Negli ultimi anni, i disastri naturali sono diventati sempre più frequenti e devastanti, con uragani, incendi e inondazioni che causano danni per miliardi di dollari. Ma oltre ai danni immediati, c’è un effetto meno visibile che rischia di colpire duramente milioni di persone: la svalutazione delle case. Secondo le previsioni, nei prossimi 30 anni il mercato immobiliare americano potrebbe perdere qualcosa come 1.500 miliardi di dollari proprio a causa dell’impatto della crisi climatica.

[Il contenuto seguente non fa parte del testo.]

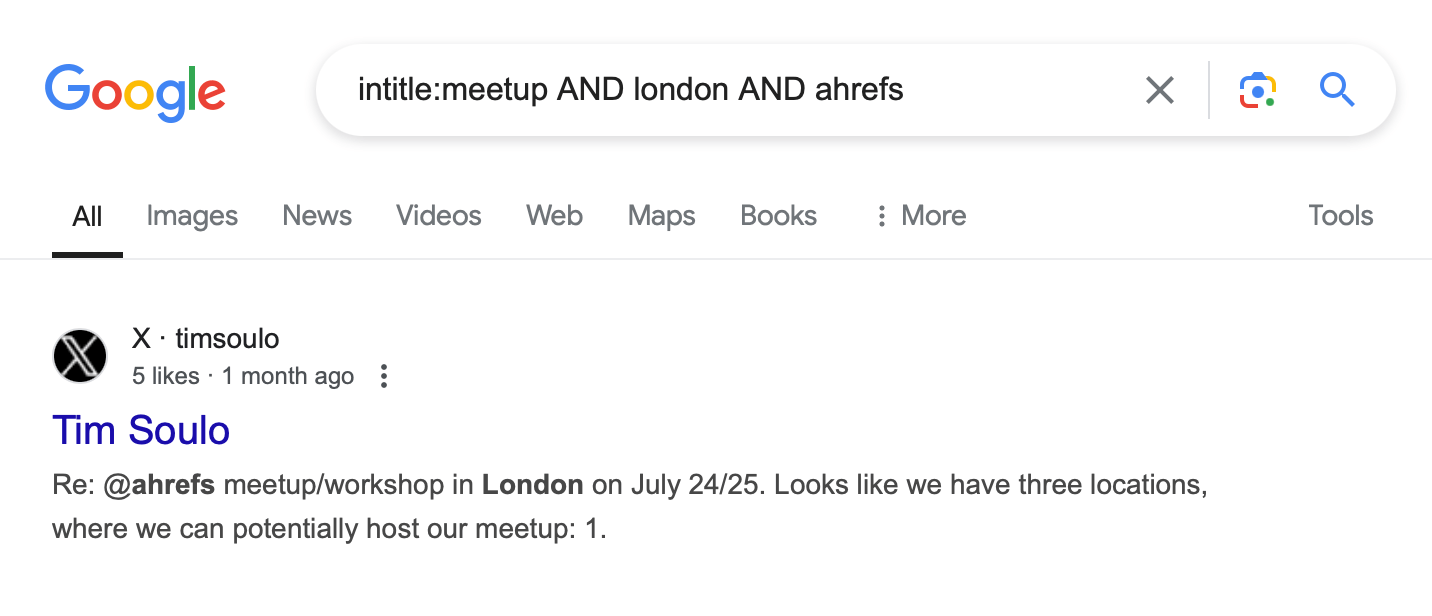
Task: Click the Google logo to return home
Action: (x=134, y=91)

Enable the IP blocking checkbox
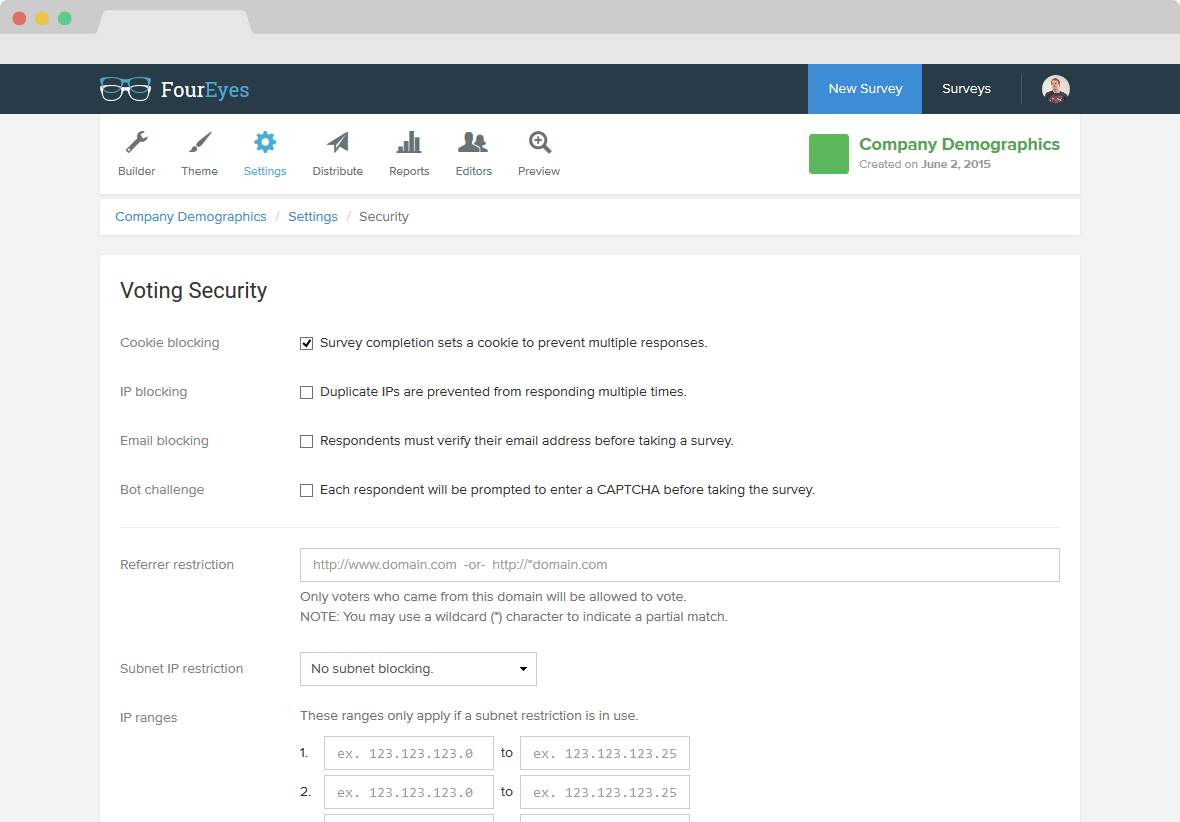306,392
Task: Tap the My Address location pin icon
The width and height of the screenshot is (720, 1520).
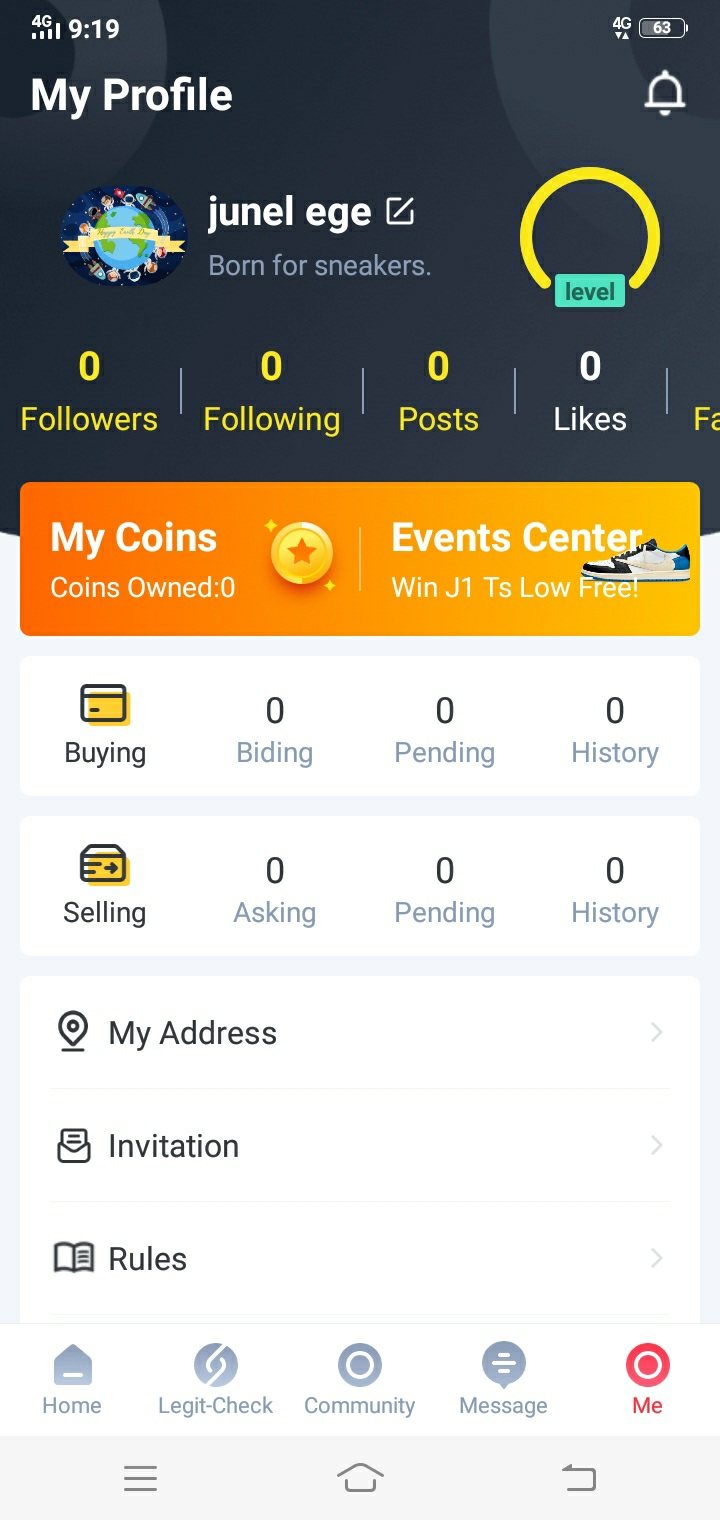Action: (72, 1032)
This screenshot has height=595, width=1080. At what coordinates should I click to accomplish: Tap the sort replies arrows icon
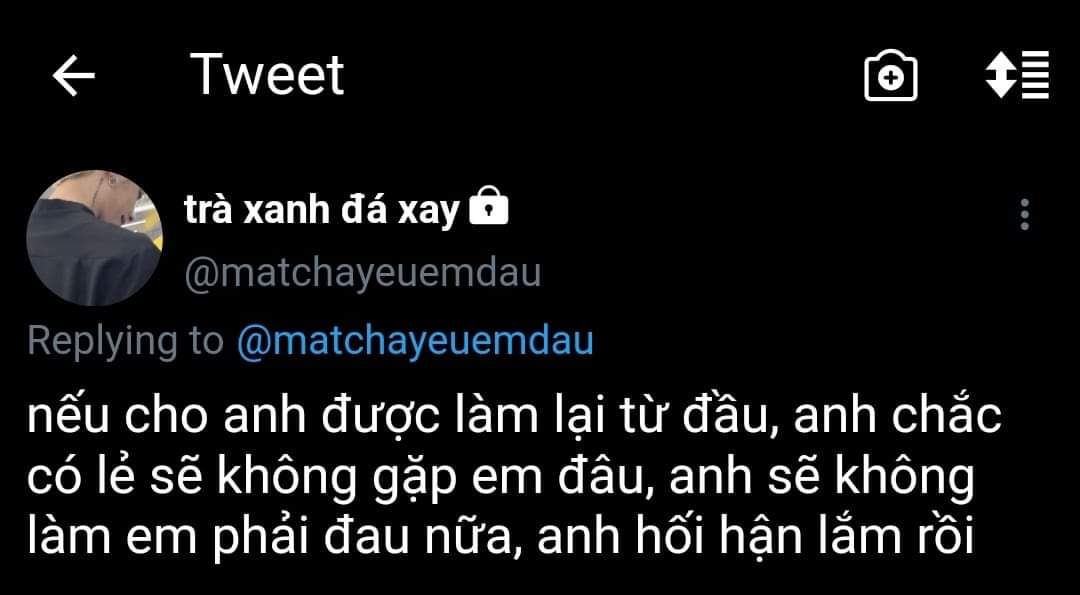(x=1017, y=75)
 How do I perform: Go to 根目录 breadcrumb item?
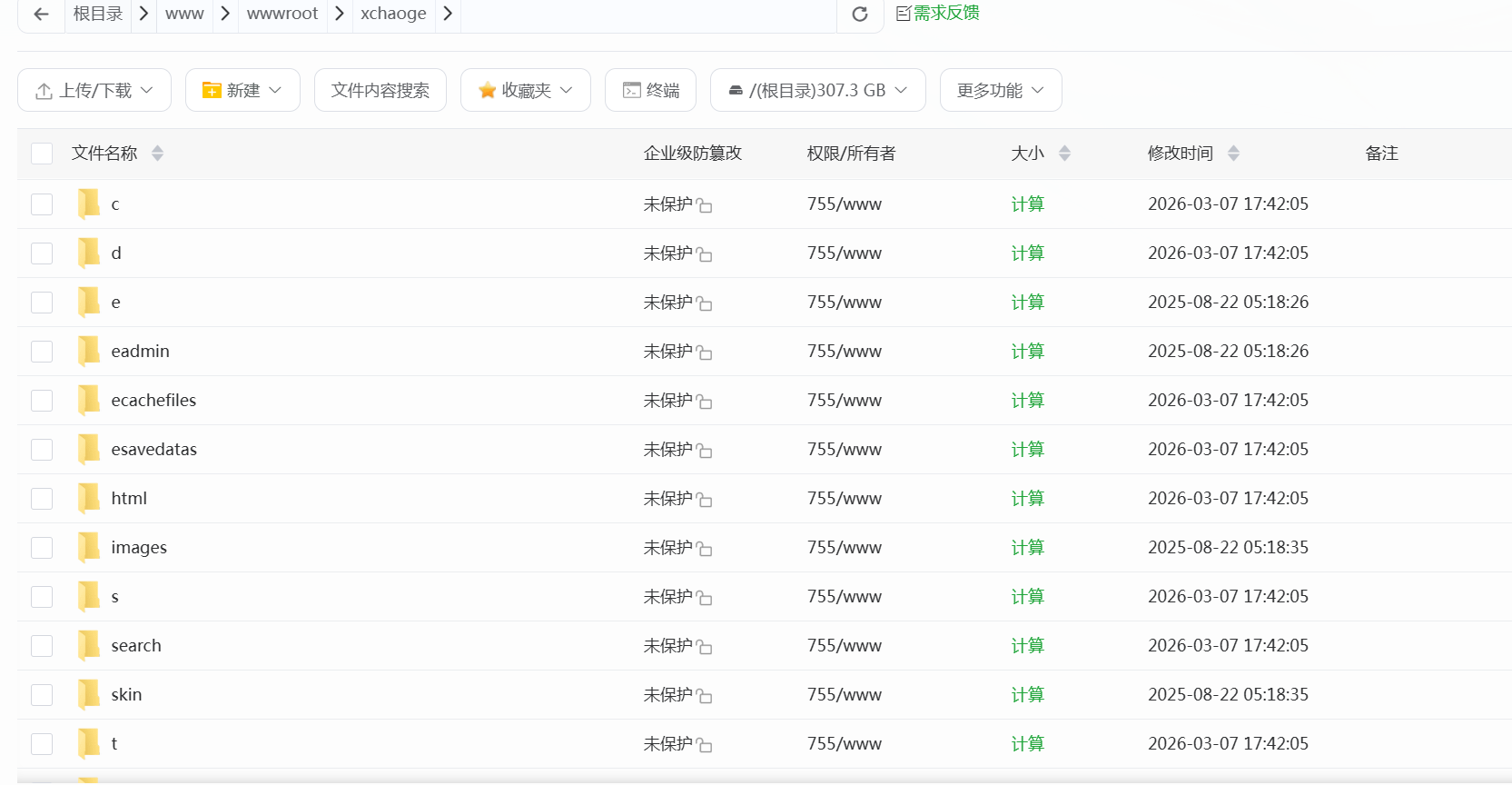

La crisi climatica sta svalutando le case
Il problema è semplice: più un’area è a rischio, meno le case che ci si trovano avranno valore. In alcuni casi, si parla di perdite che possono arrivare fino al 100% del prezzo di una proprietà. Il che significa che intere comunità potrebbero ritrovarsi con immobili invendibili e famiglie con un capitale che si sgretola sotto i piedi. Non è solo una questione americana: anche in Europa e in Italia la casa rappresenta il principale patrimonio delle famiglie, e se il suo valore crolla, l’effetto si sente su tutta l’economia.
La svalutazione, tra l’altro, è già cominciata. Secondo il rapporto First Street, le proprietà situate in zone colpite da incendi o alluvioni hanno perso tra il 30% e il 50% del loro valore. E la differenza con le aree più sicure si sta facendo sempre più netta. Nel 2024, le case in zone considerate a basso rischio sono aumentate di valore del 7%, mentre quelle più esposte hanno avuto una crescita più lenta o addirittura un calo.
Paradise, in California, è un esempio lampante: dopo gli incendi del 2018, il mercato immobiliare locale è crollato e molti residenti sono stati costretti ad andarsene. E poi ci sono le città costiere come Miami e New Orleans, dove l’innalzamento del livello del mare minaccia di rendere sempre meno appetibili molte abitazioni.
Ma il vero campanello d’allarme è il costo delle assicurazioni. Negli Stati Uniti, i premi per proteggere la casa sono più che raddoppiati dal 2013, arrivando a pesare fino al 20% delle spese legate ai mutui. In alcune aree, come New Orleans, si prevede che i danni da alluvione possano aumentare del 533% entro il 2055, facendo impennare ancora di più i costi assicurativi. E in California molte compagnie stanno smettendo di offrire copertura nelle zone più a rischio, lasciando i proprietari senza protezione.
Tutto questo sta già cambiando le abitudini delle persone. Sempre più famiglie stanno cercando casa in zone più sicure, e il mercato immobiliare si sta ridisegnando di conseguenza. La posizione e i servizi contano ancora, certo, ma oggi sempre più acquirenti vogliono sapere se la loro futura casa sarà ancora in piedi tra vent’anni.